Not every cloud service is highly sensitive or poses a vulnerability and many enterprises do not want to abandon their current user stores (most likely an MS active directory). But to properly manage our corporate identities and their access rights we have to keep everything centralized.
From a governance standpoint we want to ensure efficient use of IT budget. So we’d like to be able to provision and de-provision cloud subscriptions and users based on our central user store. We need to prevent running any unwanted security risks.
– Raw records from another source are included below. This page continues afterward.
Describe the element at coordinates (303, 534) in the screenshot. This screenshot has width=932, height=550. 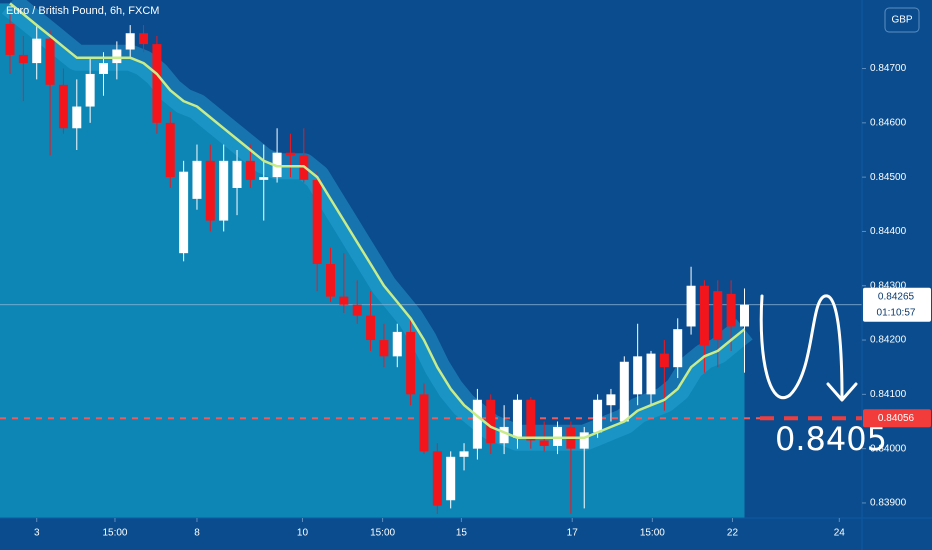
I see `x-tick-label: 10` at that location.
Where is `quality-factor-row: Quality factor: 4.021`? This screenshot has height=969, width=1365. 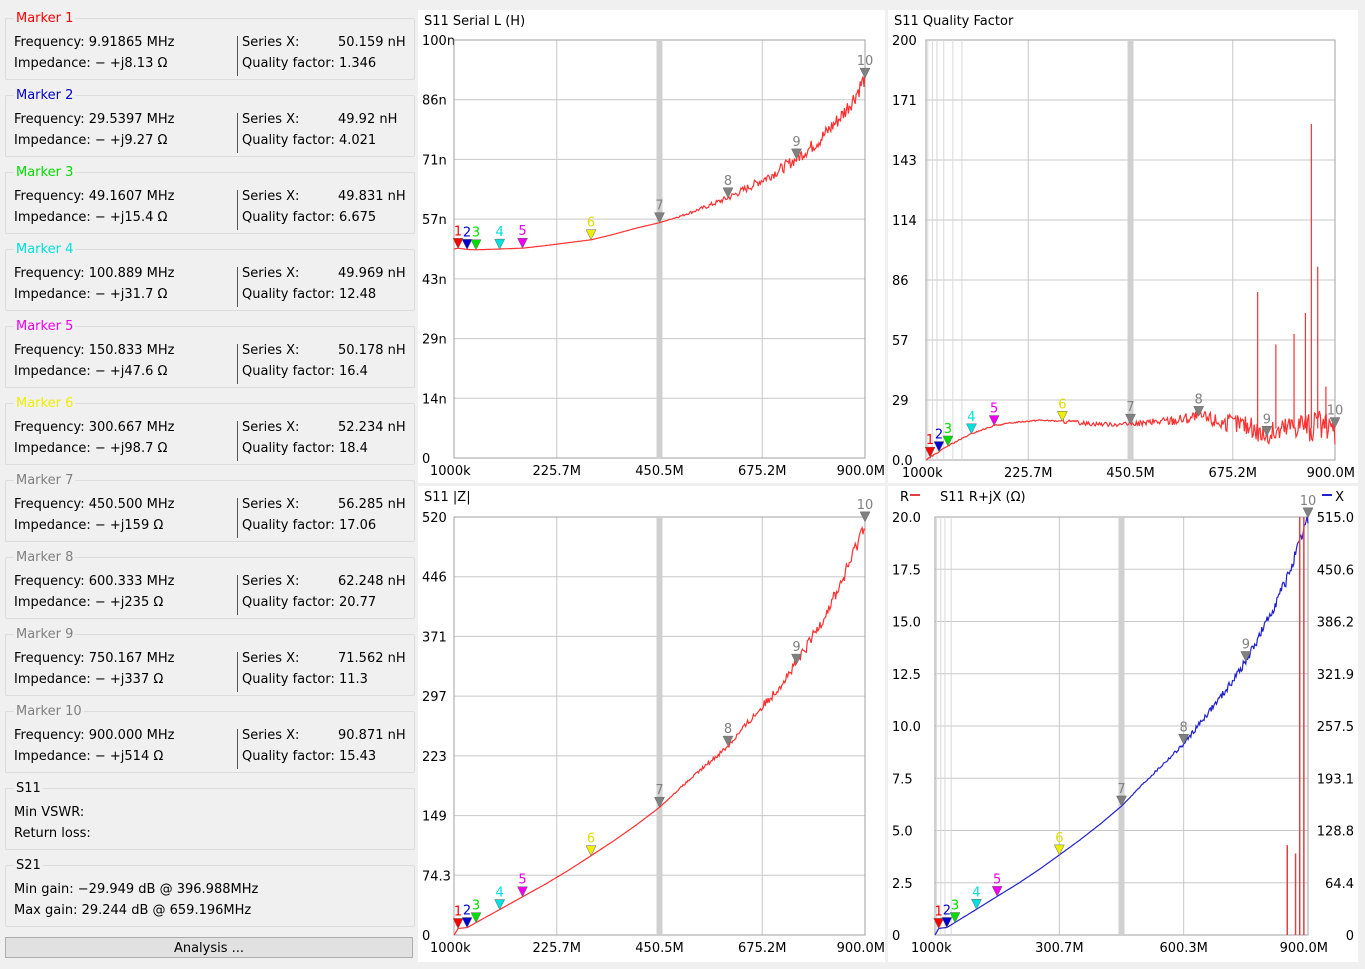 quality-factor-row: Quality factor: 4.021 is located at coordinates (309, 140).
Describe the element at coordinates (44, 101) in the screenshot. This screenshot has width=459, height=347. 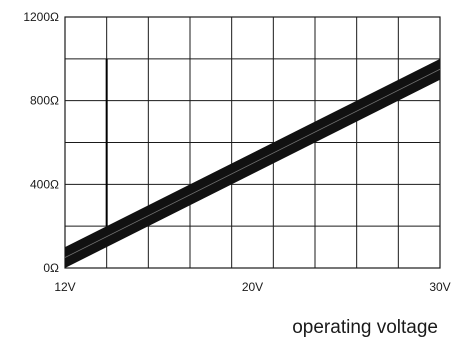
I see `y-tick-label: 800Ω` at that location.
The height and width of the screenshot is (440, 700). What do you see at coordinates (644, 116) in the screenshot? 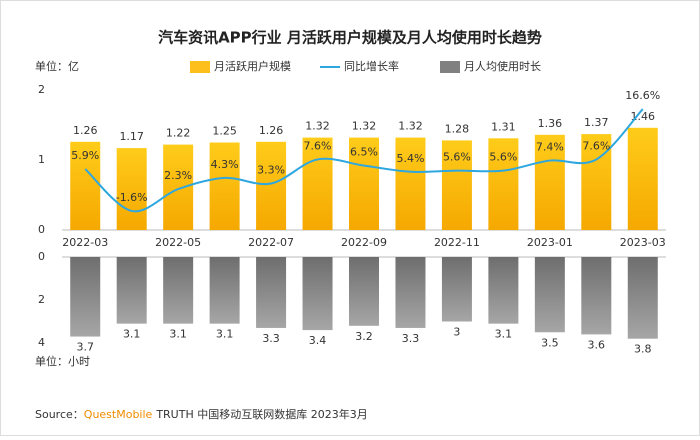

Think of deletion or suspension of all account access when an employee leaves the company, proper Role Based Access Control (RBAC), a uniform password policy, etc.. Also, we need the means to report on the effectiveness of our governance measures.
A mature cloud supplier should offer a way to implement a federated identity. There is more than one standard however, which means that in most cases a third party solution should be considered to manage identities and access. The CCoE will support with requirements, designs and acquisition of an IAM solution. Standards and guidelines around IAM are considered to be part of the Enterprise Architecture.
If your organization is lacking in IAM maturity you should preferably fix that first. On the other hand, it’s not that difficult to find a simple but sufficient IAM application to hold you over until all the other IAM issues are sorted out. The message is, better to have something than nothing. Cloud adoption will move fast, fixing your IAM process issues will not.